If you are a parent working at home, get a nanny, babysitter or bring them to daycare. Whatever you would do in a traditional office, do it for virtual jobs.
I have never seen an experience where someone is nearly as productive when trying to juggle work and family at the same time and space. You are setting yourself, your colleagues, your employer and your kids up for disappointment and frustration.
The same holds true for pets. As adorable as my three rescue kiddos are, every time I hear a bark at the door or get distracted by their cuteness, it requires time and brainpower to get back to where I was at – if I can ever get back.
13. Group Personal Appointments and Errands
Just as if you were working in a traditional office, group your personal affairs in a block of time, even if it means taking the day off to get them all done.
This includes settings expectations with spouses, friends or anyone else who assumes you are available at the last minute for quick errands or favors.
Remember the gauge above for interruption?
The same criterion is valid to assess how reasonable a request is throughout the day or week while you are working at home.
12. Don’t Be Forgotten. Stay Connected
Out of sight can mean out of mind for a remote worker and it can be an absolute career killer.
Here are some quick ways to stay connected and networked while having a home office:
Use your calendar block time.
- Use some of that time for random touch points of communication.
- These should just be informal discussions that have no other purpose than to catch up and connect.
Schedule virtual lunch dates.
- I will regularly eat lunch with a colleague or client while on video or phone conference.
- You would be surprised at how important those lunch dates can be.
Have Open Office Hours.
- You can still work during your open office hours, and anyone can schedule or just pop in for any reason – even if it is just to goof around.
- The goof-around times can generate some of the most powerful ideas and connections.
Network in Your Industry & Stay Informed.
- Take some time each week to network on sites like LinkedIn or with any networking groups or associations that you belong to locally or virtually.
- Stay involved and knowledgeable about your industry.
11. Keep receipts for everything.
If your only dedicated office is your home office, keep receipts for everything.
Talk to your CPA, but you can use many of these expenses as tax write-offs, including a portion of your utility bills.
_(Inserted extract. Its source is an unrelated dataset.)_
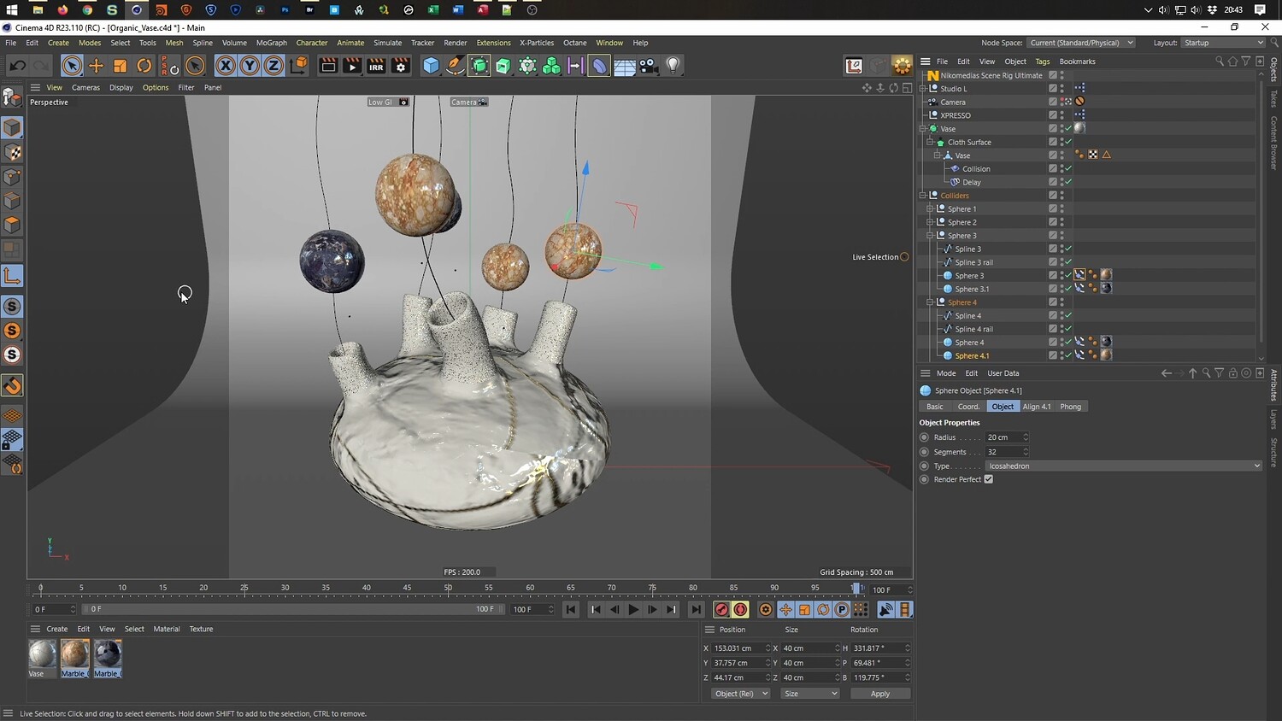Click the Undo arrow icon
This screenshot has width=1282, height=721.
[x=17, y=66]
As with anything financial, when in doubt, get expert advice or just don’t do it.
10. Get a real desk and office chair.
No, the breakfast counter and bar stools do not suffice for virtual jobs.
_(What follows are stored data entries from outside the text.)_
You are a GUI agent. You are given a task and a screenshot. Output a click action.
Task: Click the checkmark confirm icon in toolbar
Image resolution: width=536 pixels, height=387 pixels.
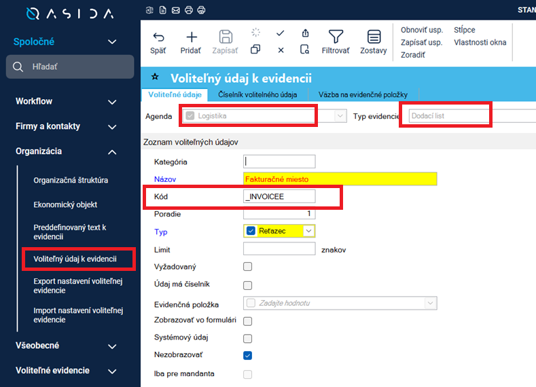click(x=281, y=33)
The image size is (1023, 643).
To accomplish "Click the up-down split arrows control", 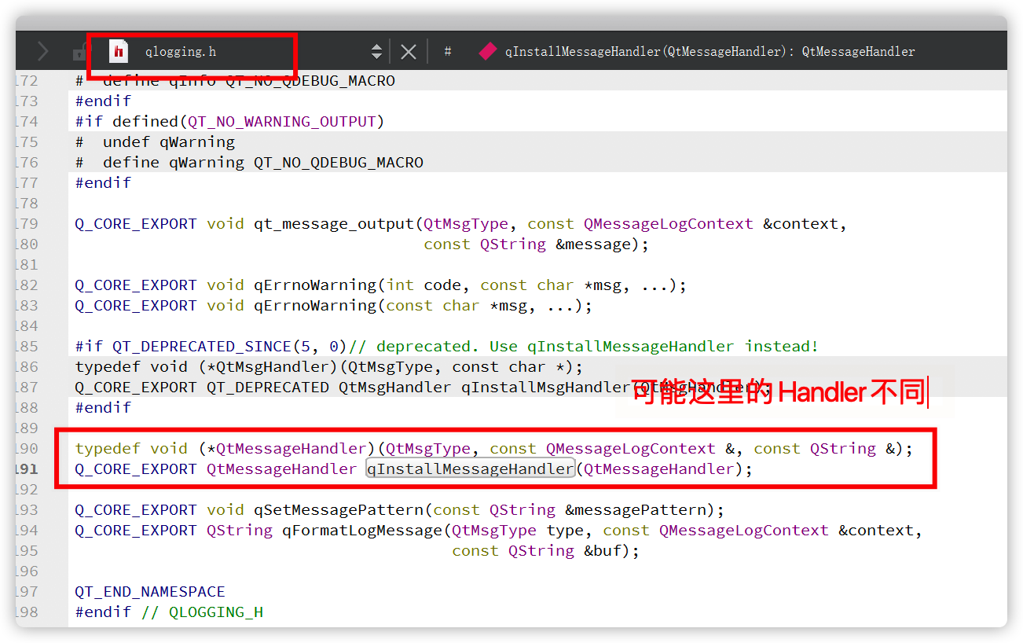I will click(376, 50).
Regardless of the amount of space you have, invest in a proper working table or desk and chair.
Your mind, body, and productivity will thank you for it.
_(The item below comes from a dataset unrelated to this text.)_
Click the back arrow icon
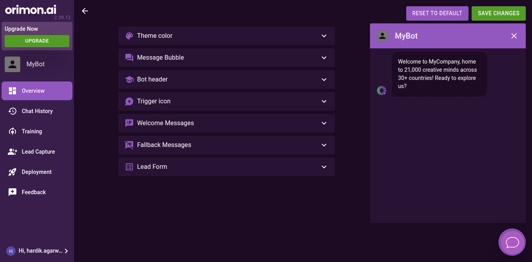This screenshot has height=262, width=532. [85, 11]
9. Have a headset and speakerphone.
Back in 2010, I went to the doctor when my elbow, wrist, and fingers both hurt and tingled. I was concerned.
After a few questions, the doctor quickly realized it was a result of me holding my cell phone to my ear for hours each day. Virtual jobs keep you on the phone much of the day.
Depending on your home office space, invest in a good headset and speakerphone (I recommend both if you can) for the best virtual experience.
Don’t go crazy with the cost, but also don’t be too cheap.
Look for noise cancellation, comfort, reliability, and compatibility with the various phones and technologies that you use for work.
8. A dedicated VoIP with a dedicated backup is critical in virtual jobs.
Even if you have a company-issued wireless phone for your home office, I still recommend a dedicated VoIP line that can be used on all devices.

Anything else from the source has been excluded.